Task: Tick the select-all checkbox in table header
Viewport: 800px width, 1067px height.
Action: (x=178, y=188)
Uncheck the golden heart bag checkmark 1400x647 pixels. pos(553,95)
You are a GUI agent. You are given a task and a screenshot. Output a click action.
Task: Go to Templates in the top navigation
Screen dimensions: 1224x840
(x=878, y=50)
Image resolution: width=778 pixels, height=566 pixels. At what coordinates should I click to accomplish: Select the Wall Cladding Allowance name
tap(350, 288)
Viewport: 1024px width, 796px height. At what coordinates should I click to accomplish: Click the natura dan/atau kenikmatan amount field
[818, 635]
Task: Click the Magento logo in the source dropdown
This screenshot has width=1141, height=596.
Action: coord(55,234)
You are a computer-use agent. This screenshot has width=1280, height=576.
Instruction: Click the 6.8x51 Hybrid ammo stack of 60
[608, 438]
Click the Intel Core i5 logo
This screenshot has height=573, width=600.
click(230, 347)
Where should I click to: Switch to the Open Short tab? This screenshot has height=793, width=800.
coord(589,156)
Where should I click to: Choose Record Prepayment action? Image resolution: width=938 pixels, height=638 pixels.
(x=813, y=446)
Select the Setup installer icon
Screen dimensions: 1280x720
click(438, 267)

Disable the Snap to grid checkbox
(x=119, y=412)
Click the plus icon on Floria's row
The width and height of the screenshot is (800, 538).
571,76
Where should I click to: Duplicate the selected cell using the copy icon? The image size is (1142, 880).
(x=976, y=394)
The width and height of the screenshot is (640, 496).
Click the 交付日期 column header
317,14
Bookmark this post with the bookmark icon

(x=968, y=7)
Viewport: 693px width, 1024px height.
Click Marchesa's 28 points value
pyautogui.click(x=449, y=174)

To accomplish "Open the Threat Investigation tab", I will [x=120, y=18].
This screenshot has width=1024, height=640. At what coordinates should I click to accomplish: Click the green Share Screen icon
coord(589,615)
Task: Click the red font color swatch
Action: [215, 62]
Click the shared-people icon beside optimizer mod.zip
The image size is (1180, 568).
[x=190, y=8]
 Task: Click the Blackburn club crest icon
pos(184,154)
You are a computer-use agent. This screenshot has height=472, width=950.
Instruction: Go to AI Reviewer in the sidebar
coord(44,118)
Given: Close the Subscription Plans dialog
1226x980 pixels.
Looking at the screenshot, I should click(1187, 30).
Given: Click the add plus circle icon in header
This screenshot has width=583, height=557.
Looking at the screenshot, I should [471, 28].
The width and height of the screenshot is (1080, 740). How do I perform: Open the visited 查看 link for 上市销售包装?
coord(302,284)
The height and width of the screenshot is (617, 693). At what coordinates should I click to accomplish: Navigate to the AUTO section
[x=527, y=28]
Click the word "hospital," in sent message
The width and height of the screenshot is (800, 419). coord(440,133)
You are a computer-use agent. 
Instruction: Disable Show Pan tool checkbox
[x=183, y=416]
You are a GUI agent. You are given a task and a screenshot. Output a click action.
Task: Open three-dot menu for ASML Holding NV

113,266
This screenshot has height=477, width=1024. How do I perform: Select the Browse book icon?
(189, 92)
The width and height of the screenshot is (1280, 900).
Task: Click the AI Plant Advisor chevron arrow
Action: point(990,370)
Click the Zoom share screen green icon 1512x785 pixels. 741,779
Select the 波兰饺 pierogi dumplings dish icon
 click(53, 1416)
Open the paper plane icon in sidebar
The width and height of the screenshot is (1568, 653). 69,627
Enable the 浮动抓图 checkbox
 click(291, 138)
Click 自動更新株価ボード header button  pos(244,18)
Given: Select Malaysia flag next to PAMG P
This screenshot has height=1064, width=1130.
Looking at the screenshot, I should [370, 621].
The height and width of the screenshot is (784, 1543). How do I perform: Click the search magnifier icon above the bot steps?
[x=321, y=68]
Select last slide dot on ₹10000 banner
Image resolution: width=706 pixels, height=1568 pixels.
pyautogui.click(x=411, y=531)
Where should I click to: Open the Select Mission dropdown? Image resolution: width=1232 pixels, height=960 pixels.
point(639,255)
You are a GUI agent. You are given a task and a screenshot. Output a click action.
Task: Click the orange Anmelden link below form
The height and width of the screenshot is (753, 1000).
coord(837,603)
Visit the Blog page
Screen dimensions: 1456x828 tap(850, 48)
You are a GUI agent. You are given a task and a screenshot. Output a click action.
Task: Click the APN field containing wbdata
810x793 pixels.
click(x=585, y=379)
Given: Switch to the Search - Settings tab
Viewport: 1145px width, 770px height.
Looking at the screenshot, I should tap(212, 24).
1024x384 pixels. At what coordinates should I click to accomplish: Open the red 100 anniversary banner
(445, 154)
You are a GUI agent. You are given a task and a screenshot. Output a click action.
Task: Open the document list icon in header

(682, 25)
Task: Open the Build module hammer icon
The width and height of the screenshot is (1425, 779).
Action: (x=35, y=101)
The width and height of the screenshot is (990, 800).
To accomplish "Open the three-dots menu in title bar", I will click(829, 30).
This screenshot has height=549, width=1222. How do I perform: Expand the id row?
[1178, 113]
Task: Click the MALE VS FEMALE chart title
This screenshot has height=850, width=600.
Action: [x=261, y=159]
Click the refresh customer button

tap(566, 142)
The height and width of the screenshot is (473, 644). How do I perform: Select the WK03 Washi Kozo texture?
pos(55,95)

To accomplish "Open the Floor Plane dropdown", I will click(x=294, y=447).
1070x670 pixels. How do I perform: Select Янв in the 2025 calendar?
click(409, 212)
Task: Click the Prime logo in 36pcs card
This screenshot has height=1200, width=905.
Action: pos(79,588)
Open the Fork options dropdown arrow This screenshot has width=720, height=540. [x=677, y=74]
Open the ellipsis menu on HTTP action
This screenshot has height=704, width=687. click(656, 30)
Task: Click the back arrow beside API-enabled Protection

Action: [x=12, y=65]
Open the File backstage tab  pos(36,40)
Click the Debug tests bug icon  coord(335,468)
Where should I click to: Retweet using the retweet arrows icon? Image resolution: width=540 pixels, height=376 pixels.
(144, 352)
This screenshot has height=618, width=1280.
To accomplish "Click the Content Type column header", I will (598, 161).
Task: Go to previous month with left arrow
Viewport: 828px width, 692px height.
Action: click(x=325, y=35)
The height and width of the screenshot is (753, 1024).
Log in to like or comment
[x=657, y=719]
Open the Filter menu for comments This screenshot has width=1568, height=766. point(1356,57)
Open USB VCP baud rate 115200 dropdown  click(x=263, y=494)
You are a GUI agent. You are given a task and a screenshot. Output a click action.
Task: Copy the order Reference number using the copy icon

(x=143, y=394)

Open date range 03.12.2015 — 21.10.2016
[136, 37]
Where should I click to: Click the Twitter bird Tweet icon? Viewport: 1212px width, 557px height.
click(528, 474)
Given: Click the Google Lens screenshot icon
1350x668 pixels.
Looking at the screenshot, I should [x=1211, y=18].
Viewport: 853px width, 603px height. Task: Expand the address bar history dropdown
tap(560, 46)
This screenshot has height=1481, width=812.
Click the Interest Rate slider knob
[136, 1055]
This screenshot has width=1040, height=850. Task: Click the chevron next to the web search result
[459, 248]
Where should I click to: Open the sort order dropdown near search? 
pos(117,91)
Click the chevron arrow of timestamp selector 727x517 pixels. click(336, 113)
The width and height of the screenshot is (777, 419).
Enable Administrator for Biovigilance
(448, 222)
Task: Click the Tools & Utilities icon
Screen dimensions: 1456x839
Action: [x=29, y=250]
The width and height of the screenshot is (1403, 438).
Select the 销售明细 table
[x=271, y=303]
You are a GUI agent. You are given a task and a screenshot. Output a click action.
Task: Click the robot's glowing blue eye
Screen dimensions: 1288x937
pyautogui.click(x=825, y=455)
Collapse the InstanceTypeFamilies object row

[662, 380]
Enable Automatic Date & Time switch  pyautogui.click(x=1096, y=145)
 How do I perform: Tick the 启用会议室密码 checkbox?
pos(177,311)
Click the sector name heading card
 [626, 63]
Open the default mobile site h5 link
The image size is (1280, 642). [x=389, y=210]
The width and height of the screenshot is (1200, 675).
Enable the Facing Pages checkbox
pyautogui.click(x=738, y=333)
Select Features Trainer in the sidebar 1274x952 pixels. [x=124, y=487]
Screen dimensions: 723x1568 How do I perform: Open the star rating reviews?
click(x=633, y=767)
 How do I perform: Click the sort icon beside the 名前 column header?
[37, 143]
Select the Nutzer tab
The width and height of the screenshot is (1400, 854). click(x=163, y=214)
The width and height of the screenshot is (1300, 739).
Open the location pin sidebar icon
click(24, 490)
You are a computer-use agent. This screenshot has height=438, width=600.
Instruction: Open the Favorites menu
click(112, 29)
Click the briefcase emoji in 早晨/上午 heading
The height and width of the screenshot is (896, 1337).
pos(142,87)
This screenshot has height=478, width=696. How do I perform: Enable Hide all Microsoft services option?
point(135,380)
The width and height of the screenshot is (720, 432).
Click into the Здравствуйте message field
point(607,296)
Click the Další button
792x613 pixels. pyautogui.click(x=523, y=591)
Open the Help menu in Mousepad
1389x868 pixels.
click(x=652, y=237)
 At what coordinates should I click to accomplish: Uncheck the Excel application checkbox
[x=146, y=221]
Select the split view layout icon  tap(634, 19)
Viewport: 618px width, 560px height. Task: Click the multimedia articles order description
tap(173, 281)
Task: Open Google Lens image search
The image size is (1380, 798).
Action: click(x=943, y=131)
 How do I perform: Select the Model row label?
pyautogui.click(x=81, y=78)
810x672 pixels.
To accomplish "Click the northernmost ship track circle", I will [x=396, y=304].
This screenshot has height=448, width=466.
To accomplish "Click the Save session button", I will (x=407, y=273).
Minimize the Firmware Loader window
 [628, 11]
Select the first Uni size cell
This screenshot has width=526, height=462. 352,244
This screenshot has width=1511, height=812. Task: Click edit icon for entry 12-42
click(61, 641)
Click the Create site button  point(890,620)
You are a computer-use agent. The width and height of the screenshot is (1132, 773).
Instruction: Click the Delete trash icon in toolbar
_____
WHAT TO DO:
Consider the material above. Report how many of its lines contain the word "Lens", and nothing more.

SOLUTION:
2